The beneficiaries include Venevisión, Meridiano TV, IVC, and the Chavista channels La Tele Tuya, and the state broadcaster TVES.

Polar, which knows how to play a strong hand, would not only be guaranteed an advertising presence in all national media; but it would also force the TVES channel to broadcast advertising for Polar, a company that has endured persecuted on the part of the dictatorship. Of course, the deal will only proceed if the official channel agrees to transmit the World Cup.

The strategy is also beneficial for television channels in that they would not have to spend large sums, or incur expenses for the design and production of advertising.

Empresas Polar generates at least 35,000 direct jobs and has 29 plants that produce 500 types of products under the name of 40 different brands; among them, the famous Polar beers and the traditional PAN flour used to make arepas, the most popular food in Venezuelan gastronomy.

In addition, it is one of the few companies that has been able to survive in the face of the Chavista socialist dictatorship, which has been characterized by onerous foreign exchange controls, price controls, and burdensome audits.

According to data from 2016, Polar generates 3.3% of the country’s non-oil production and its companies have paid the treasury USD $23 billion in taxes since 2003.

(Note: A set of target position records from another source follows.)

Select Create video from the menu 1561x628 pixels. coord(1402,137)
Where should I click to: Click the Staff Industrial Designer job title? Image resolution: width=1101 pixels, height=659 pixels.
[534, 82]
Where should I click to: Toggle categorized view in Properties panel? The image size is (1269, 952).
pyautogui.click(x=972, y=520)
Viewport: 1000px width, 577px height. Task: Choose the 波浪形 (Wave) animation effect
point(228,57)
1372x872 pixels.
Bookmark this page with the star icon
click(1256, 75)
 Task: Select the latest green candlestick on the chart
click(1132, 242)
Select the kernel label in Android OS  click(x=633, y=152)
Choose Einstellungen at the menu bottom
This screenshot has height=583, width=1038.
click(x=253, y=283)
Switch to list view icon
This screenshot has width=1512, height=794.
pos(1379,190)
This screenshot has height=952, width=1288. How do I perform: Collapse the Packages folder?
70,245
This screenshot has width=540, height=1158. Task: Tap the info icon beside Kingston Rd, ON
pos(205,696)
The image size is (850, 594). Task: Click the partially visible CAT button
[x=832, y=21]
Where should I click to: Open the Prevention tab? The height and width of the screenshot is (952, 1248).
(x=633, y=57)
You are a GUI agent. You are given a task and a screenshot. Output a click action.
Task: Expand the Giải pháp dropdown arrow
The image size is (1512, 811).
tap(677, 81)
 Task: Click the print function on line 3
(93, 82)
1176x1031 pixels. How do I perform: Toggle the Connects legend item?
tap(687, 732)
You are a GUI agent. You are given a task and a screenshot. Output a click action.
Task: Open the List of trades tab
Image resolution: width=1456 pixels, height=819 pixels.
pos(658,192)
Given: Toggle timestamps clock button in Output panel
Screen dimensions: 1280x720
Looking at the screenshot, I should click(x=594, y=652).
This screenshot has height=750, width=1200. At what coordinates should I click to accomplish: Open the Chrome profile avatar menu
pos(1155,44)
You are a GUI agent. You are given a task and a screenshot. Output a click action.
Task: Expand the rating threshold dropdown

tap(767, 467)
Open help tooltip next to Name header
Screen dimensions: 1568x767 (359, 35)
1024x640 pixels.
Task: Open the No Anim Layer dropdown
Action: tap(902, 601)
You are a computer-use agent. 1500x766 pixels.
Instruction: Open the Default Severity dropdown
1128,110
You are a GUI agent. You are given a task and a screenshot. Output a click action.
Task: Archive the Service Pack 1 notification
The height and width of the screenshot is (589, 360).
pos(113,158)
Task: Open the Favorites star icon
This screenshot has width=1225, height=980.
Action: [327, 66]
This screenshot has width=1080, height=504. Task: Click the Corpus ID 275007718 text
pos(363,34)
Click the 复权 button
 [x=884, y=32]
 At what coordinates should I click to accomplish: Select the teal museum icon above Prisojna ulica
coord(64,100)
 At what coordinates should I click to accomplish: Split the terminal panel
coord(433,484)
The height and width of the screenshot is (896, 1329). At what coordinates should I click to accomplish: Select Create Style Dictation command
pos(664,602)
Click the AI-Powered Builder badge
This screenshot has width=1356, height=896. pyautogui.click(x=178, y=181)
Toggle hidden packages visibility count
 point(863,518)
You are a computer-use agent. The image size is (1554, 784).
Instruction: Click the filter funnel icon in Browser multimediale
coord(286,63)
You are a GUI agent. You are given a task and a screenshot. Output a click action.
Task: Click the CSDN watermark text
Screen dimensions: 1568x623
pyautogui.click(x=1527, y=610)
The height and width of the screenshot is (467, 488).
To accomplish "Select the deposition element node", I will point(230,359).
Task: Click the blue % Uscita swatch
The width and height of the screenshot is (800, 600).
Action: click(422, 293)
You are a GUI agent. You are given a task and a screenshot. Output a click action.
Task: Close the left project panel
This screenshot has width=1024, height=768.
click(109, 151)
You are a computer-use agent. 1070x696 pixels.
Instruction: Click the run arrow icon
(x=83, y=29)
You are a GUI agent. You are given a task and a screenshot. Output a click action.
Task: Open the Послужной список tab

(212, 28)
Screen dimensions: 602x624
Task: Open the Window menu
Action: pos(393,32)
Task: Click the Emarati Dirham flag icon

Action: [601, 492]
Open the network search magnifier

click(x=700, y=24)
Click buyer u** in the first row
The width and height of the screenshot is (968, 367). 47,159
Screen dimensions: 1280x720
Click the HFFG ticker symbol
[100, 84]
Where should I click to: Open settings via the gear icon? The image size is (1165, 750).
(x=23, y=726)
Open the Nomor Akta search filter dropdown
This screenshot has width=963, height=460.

During the revolution, Polar has remained a target

The owner of Empresas Polar, Lorenzo Mendoza, has been constantly threatened with criminal prosecution by the state and even Nicolás Maduro has referred to him as “El Pelucón”, a word with negative connotations that denotes an association with the aristocracy.

On several occasions, Maduro has dedicated part of his television broadcasts to accuse the owner of Empresas Polar of a supposed “economic war”, and has described him as a “parasite, oligarch and pelucón”. However, the Chavez government has never shown any proof that Mendoza has violated the law.

Since the former president of Venezuela, Hugo Chávez Frías, came to power, he saw Polar as a tempting company to expropriate, and began a massive public relations barrage to besmirch the company, referring to the company and its owners with repeated insults, threats, and slanders.

In 2012, for example, the government ordered the immediate expropriation of 105 plots of land throughout the country for the construction of houses, among which were Polar Companies’ warehouses.

Chávez ordered the removal of Polar warehouses from the center of Barquisimeto, capital of Lara state, which included warehouses of the Pepsi Cola brand distribution system, in order to build housing projects.

Empresas Polar then called the measure “arbitrary, unnecessary and unjust” and asked the Supreme Court to annul it, alleging that the property in question pertained to a “strictly industrial and commercial” zone, where the residential use was prohibited.

The case of the expropriation of Polar property in Barquisimeto was the catalyst for presidential candidate Henri Falcón, who was also governor of Lara state at the time, to dissociate himself from the ruling party.

Falcón lost to Maduro in this weekend’s presidential elections, which were widely derided as fraudulent by the opposition and international community.